Aug. 8, 2015 Mrs. Clinton said in a sworn statement in August, filed in federal court, that she directed that all her emails in her custody that “potentially were federal records” be turned over to the government and that “on information and belief, this has been done.” — Mrs. Clinton’s sworn statement
Sept. 27, 2015“From my perspective, we have a very thorough review process that we conducted. And my attorneys supervised it, they went through everything. And what we had available at the time was turned over,” Mrs. Clinton said in September on NBC. — “Meet the Press” interview with Mrs. Clinton

Review
The campaign has not said what happened to these emails. But its failure to turn them over to the State Department has raised questions about whether Mrs. Clinton gave the department all the messages pertaining to her work as the nation’s top diplomat.
*When did she start using the personal account she had as secretary of state?

Initial Statement
March 10, 2015“Before March 18, 2009, Secretary Clinton continued using the email account she had used during her Senate service. Given her practice from the beginning of emailing Department officials on their state.gov accounts, her work-related emails during these initial weeks would have been captured and preserved in the Department’s record-keeping system.” — Document released by Mrs. Clinton’s office

Later comment

Sept. 27, 2015In September, after the Defense Department discovered a chain of emails from January 2009, between Mrs. Clinton’s email account and one for David H. Petraeus, who was then the head of the United States Central Command, Mrs. Clinton revised her statement. “There was about a month where I didn’t have everything

Review
Mrs. Clinton’s campaign inaccurately stated after the email account was revealed that she had started using it in March 2009.

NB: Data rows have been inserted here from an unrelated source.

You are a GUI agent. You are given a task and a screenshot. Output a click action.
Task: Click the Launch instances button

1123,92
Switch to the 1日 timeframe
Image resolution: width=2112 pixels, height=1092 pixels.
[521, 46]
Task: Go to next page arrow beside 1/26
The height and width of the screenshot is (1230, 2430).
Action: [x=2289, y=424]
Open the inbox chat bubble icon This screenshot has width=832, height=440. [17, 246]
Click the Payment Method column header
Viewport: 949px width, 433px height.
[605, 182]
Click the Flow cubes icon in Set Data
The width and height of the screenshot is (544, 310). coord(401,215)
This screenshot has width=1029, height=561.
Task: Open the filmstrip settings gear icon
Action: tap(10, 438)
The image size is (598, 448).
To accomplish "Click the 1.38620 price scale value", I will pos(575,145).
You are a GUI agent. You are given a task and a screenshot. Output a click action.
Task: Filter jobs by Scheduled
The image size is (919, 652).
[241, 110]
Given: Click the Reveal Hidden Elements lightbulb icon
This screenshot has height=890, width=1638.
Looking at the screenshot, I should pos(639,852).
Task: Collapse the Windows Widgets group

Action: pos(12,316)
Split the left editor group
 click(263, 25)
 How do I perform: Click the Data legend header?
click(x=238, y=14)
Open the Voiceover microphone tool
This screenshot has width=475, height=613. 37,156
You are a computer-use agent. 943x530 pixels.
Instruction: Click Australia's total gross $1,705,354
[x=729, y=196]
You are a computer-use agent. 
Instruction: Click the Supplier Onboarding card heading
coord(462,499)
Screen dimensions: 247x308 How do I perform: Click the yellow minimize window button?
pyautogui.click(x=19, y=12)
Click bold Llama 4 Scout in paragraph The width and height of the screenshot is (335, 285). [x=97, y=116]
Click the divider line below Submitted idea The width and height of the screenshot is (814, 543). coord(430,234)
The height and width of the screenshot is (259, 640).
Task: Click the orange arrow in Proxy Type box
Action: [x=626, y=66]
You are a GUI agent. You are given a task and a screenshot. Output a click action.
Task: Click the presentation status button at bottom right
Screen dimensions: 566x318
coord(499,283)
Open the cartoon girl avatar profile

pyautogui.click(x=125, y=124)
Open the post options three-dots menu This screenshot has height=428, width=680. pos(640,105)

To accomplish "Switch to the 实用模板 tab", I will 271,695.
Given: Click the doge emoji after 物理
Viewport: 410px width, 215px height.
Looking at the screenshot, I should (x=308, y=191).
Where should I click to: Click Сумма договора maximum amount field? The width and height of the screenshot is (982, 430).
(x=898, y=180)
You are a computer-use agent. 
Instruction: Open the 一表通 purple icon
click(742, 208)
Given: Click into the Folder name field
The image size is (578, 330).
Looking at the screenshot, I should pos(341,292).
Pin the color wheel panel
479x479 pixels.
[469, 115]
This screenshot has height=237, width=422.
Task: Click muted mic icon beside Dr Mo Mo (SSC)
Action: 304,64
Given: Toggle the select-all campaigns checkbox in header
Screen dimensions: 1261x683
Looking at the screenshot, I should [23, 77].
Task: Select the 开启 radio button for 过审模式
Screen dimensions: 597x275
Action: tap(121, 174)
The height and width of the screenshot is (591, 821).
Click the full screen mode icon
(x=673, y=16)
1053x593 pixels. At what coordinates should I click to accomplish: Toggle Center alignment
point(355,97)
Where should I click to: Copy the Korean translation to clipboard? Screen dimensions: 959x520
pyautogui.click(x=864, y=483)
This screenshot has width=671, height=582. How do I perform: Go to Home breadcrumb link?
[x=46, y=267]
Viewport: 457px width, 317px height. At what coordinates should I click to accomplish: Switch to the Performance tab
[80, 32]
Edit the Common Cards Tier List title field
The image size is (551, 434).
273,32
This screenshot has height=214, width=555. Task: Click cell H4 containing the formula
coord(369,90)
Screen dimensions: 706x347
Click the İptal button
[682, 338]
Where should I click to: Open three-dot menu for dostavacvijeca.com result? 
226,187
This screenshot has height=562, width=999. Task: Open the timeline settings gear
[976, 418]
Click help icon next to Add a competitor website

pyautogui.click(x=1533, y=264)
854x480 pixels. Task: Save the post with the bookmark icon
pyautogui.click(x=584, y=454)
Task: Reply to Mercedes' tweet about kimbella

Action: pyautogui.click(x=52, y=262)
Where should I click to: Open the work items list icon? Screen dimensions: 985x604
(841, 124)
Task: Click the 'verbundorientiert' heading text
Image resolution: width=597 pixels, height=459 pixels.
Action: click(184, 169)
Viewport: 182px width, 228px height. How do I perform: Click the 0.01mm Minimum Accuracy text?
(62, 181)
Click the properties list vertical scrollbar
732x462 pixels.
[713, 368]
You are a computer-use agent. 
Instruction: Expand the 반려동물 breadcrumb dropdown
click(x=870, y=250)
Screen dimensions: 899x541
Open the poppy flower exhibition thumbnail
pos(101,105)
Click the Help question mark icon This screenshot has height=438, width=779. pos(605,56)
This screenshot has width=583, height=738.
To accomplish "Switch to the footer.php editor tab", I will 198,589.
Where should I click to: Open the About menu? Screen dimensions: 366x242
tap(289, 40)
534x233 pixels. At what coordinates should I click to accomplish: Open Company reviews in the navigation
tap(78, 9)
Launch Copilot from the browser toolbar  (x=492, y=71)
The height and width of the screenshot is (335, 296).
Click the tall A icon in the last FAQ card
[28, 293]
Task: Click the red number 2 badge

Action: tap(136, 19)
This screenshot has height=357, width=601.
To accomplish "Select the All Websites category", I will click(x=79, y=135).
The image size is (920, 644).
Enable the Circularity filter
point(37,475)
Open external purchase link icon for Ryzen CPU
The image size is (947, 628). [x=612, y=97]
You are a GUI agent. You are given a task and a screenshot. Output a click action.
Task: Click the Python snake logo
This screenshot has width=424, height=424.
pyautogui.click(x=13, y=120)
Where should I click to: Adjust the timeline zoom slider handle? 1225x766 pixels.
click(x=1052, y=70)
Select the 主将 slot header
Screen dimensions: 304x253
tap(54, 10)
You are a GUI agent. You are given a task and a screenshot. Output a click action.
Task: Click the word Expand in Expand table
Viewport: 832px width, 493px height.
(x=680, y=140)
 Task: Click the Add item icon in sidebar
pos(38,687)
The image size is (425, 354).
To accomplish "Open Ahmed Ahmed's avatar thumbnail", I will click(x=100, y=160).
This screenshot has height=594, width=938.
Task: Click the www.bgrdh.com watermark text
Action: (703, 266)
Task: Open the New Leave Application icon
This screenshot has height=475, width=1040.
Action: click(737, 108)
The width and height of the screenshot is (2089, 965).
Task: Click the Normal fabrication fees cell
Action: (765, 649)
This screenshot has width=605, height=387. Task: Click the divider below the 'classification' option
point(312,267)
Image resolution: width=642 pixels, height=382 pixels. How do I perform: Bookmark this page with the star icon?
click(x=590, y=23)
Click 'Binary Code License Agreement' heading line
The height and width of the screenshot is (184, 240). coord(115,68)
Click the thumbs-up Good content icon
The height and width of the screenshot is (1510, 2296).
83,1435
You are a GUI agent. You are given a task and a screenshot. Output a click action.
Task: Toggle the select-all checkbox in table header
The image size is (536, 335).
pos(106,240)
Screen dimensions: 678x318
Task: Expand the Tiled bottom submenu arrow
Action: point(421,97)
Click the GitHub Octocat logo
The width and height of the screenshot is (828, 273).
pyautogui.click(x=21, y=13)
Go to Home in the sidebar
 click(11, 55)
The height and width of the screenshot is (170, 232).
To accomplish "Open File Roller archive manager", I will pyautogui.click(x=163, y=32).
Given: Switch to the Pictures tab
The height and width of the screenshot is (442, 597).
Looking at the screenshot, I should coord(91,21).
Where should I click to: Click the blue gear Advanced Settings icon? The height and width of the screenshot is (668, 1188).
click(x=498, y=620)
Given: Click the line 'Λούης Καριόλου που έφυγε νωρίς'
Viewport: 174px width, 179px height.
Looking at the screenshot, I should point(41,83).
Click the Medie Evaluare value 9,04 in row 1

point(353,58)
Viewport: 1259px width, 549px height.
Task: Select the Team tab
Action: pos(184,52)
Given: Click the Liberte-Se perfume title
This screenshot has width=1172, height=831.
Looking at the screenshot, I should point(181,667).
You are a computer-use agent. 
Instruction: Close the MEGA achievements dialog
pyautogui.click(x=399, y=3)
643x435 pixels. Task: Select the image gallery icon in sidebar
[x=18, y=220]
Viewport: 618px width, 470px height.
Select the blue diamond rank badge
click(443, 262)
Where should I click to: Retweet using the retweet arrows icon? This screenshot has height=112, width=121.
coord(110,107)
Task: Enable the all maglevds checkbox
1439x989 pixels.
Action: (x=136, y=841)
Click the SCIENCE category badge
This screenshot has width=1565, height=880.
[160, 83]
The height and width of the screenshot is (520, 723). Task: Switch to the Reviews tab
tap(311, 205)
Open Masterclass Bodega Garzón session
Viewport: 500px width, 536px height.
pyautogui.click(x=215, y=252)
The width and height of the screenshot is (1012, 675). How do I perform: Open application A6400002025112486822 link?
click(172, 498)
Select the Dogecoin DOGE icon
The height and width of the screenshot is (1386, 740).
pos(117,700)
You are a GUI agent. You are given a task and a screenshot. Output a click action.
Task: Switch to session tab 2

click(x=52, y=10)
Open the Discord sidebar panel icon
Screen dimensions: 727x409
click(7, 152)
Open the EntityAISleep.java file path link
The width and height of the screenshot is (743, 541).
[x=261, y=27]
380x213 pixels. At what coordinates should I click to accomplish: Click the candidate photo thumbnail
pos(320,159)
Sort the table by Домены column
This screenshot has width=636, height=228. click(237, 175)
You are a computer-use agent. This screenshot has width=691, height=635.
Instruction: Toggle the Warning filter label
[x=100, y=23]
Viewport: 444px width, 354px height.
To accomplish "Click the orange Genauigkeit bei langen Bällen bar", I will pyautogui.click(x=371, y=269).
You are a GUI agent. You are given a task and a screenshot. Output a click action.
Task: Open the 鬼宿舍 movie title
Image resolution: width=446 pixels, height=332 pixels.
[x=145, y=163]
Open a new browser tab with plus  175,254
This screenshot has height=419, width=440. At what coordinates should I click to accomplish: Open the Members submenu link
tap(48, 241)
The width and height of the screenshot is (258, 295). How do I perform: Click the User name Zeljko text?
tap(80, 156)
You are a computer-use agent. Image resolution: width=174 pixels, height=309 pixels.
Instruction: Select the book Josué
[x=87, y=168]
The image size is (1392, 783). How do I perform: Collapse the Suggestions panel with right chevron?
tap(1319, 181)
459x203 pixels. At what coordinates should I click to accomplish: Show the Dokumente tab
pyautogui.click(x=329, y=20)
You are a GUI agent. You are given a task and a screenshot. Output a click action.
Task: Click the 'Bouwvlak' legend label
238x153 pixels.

*Why did Mrs. Clinton provide her emails to the State Department?

Initial Statement
March 10, 2015 Mrs. Clinton’s office said in March that the State Department formally requested that Mrs. Clinton and four former secretaries turn over work-related emails sent or received by their personal accounts to help the department comply with the Federal Records Act. — Document released by Mrs. Clinton’s office

Later comment

Sept. 20, 2015“When we were asked to help the State Department make sure they had everything from other secretaries of state, not just me, I’m the one who said, O.K., great, I will go through them again. And we provided all of them.” — “Face the Nation” interview on CBS

Review
Mrs. Clinton’s aides suggested in March that she turned over her emails as a result of a routine record-keeping effort by the State Department. In fact, the effort to gather her emails took place as part of the department’s response to the congressional investigation into the attacks in Benghazi, according to the State Department. Department officials said they asked for emails from her predecessors after discussions with Mrs. Clinton’s lawyers about getting her emails. The timing has led some critics to suggest that the requests to former secretaries of state were an effort to provide cover for her.